Mom enjoyed the market, as did many residents and locals who came for the event.  Two of dearest friends came to visit me and mom and the day was absolutely wonderful and it gave me something that I usually don't get, Christmas spirit.  Even my dad, who usually hates shopping, bought a few things and some Reindeer poop.  He was a little pissed off that I only made enough for the event and none for just him.  Still he bought a couple bags and they were gone by the time I got home.  Yep, just like crack, highly addictive and once you start eating them, you can't stop.

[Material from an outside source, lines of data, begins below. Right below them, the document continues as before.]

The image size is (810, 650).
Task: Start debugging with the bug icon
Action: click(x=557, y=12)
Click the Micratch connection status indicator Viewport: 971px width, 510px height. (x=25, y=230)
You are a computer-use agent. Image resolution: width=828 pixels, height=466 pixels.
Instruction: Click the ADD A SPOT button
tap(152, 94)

There was a little bit of sadness for me too.  Mom loved Christmas and would start her shopping in the summer.  By December, the hallway closet was packed with the little things and big things that she had bought.  But mom hated wrapping the presents, so at a very young age, she taught me to how to wrap and curl the ribbons and make every corner just perfect, like Origami.  Years later when I was on my own, she would leave the x-mas wrapping for me to do when I came home for a visit and seriously, a couple years she actually had me wrapping my own gift.  One year when I was in Vancouver and said I wasn't coming home, she bought the train ticket so I could come home and I swear it was to wrap her gifts.  Another year when I insisted on hosting x-mas, she brought a car full of gifts for me to wrap.  It didn't matter that her friends, neighbors and co-workers would all get the gifts late.  No, what mattered what that they were nicely wrapped with ribbons and bows and expensive paper.  No gift from mom ever came in a dollar store gift bag. 

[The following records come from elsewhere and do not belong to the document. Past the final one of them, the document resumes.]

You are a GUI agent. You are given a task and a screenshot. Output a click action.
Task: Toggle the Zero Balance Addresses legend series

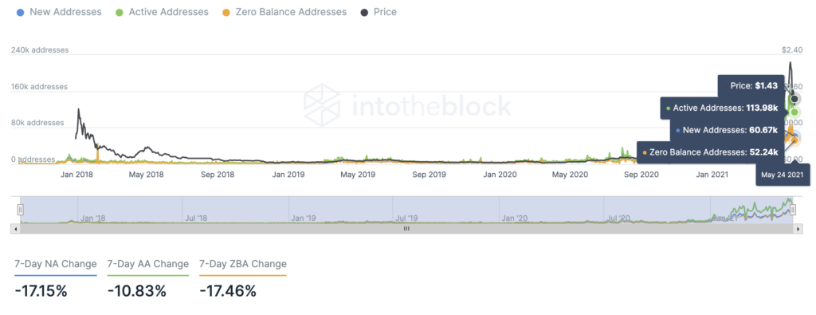[284, 11]
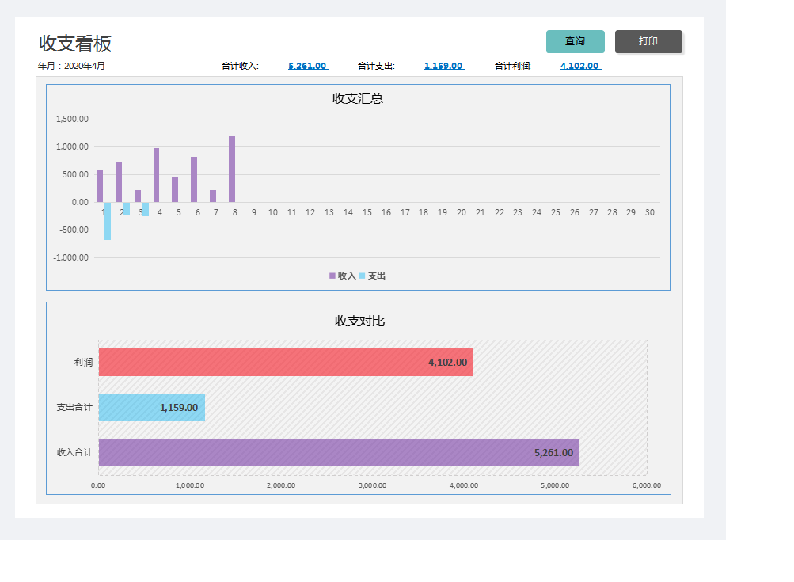
Task: Select day 30 on the 收支汇总 axis
Action: (649, 212)
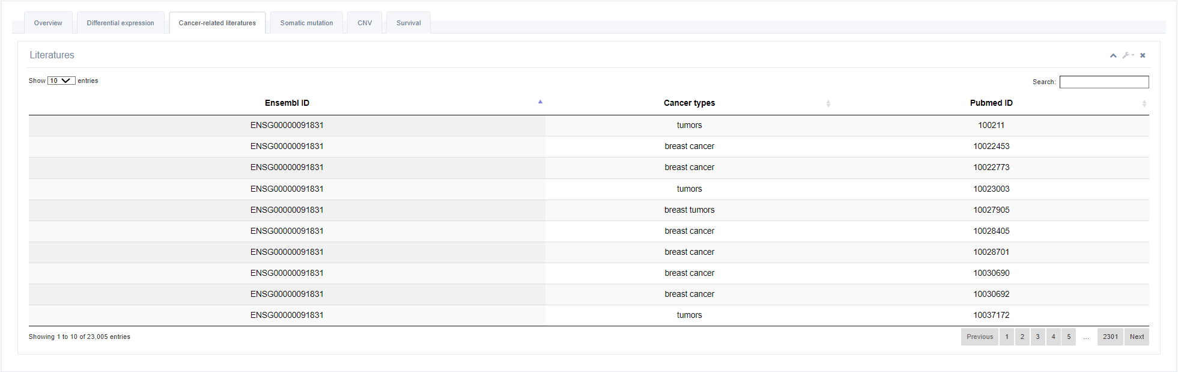This screenshot has height=372, width=1178.
Task: Collapse the Literatures panel with chevron icon
Action: [1113, 55]
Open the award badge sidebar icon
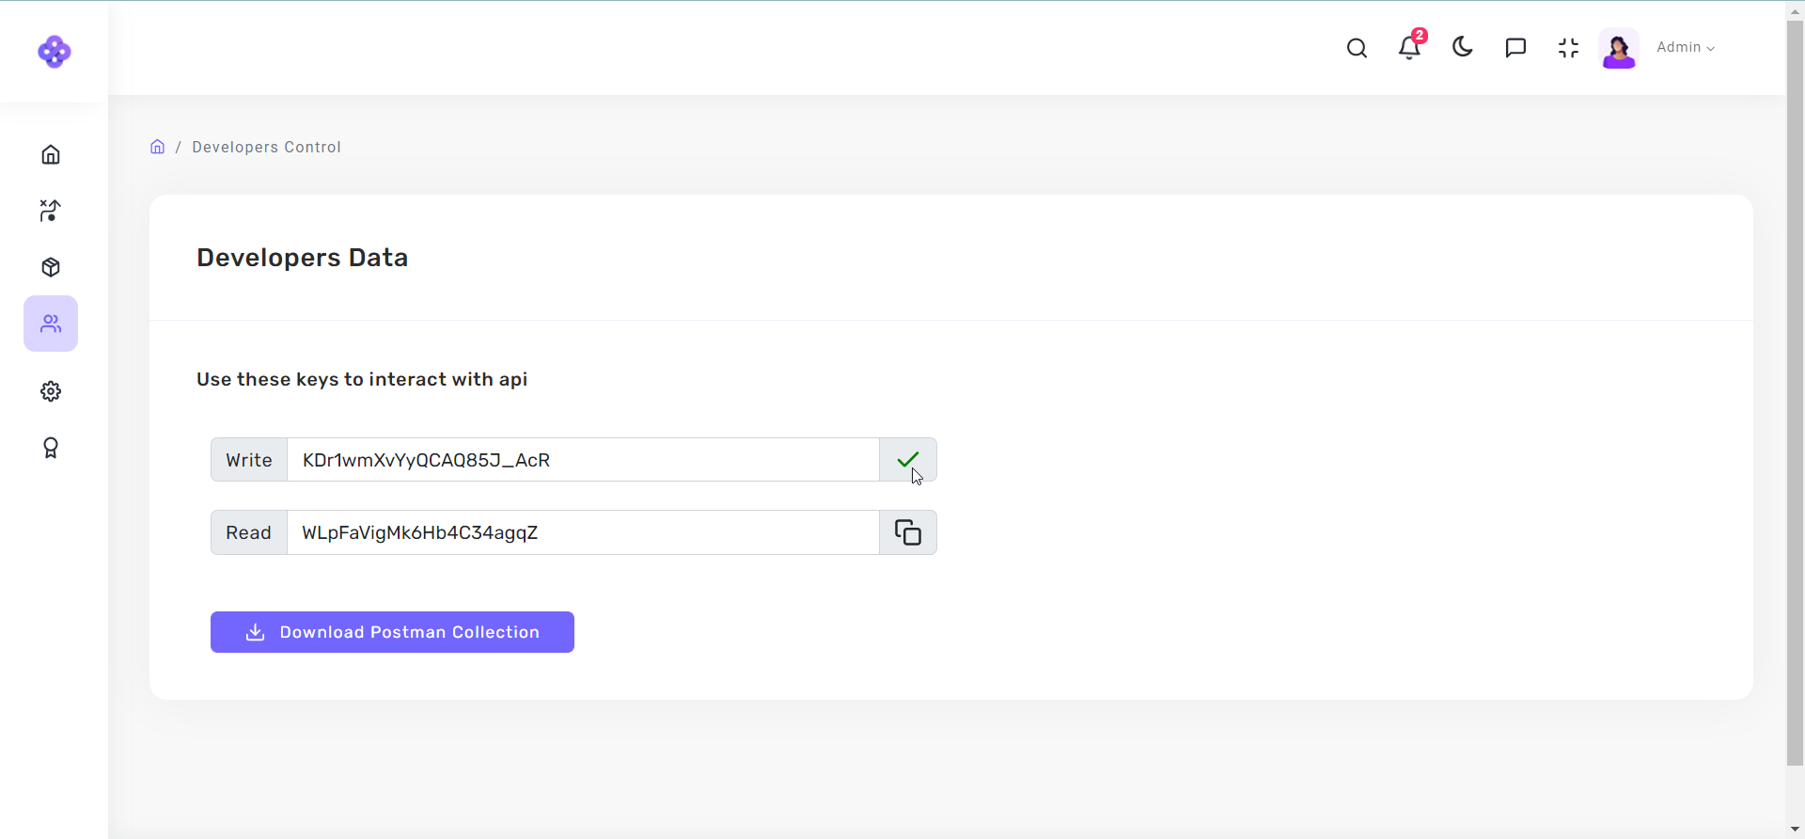The image size is (1805, 839). pyautogui.click(x=51, y=448)
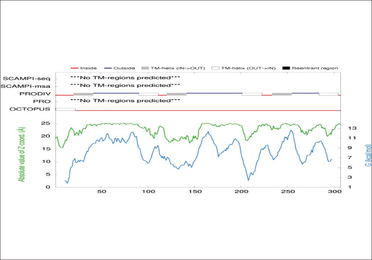The width and height of the screenshot is (372, 260).
Task: Select the SCAMPI-seq row label
Action: [26, 79]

On the first of December she would do her x-mas cards and that was a three day event because the woman sent out at least a hundred a year, even more.  She would MAIL a x-mas card to the neighbors next door and even to me.  Off course she would also get many x-mas cards in return and by the middle of December the house was strings and strings of x-mas cards.  She had a system with her cards.  If she sent one to you and did not receive one back from you, then you were off her list for the next x-mas season.  I hate doing x-mas cards and gave it up years and years ago.  On the year that I did not send one to my mother, she called me.  "Lisa-Marie, why didn't I get a x-mas card?" she asked.  I responded "Because mom, I want off of your list".  Mom made such a big deal about it and she send me one regardless and kept sending me one even though I begged her to stop.  She believed that with her persistence I would start sending x-mas cards again.  Well, she was wrong and I will say that I haven't sent a x-mas card in over 20 years now, unless it's to my daughter with money or gift cards.  I got my last x-mas card from mom, last year and now I wish I had kept it.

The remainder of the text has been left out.